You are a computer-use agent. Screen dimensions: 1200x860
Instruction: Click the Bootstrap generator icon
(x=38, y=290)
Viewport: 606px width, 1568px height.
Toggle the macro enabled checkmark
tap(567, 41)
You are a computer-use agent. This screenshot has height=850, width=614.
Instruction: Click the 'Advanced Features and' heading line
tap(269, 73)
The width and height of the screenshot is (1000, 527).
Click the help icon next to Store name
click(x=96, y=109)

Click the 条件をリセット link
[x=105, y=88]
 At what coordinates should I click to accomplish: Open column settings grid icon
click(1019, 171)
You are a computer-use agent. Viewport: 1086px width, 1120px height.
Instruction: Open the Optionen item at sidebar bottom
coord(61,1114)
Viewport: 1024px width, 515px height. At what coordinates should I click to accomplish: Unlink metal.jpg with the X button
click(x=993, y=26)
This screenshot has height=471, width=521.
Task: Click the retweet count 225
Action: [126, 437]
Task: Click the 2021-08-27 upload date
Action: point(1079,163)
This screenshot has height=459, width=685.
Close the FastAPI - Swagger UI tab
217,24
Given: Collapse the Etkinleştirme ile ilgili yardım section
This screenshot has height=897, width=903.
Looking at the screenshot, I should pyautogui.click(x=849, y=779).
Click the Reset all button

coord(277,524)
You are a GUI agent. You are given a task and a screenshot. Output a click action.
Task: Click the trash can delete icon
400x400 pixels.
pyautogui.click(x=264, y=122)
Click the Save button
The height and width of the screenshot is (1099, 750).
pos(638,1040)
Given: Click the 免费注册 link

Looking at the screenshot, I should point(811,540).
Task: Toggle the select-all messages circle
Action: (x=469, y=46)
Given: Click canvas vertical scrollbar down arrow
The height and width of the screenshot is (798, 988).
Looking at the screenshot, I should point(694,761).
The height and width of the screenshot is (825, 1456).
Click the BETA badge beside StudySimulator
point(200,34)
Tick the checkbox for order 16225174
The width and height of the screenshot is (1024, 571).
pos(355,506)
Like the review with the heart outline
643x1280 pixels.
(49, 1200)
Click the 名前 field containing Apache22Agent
========================================================================
§ INSTRUCTIONS TO FOLLOW
The lines to report are those in the material above that contain the word "computer"; copy every one of them.

§ OUTPUT BELOW
You are a computer-use agent. Screen dimensions: 1200x860
You are a computer-use agent. This screenshot has height=850, width=614.
You are a computer-use agent. Viewport: 1086px width, 1120px height.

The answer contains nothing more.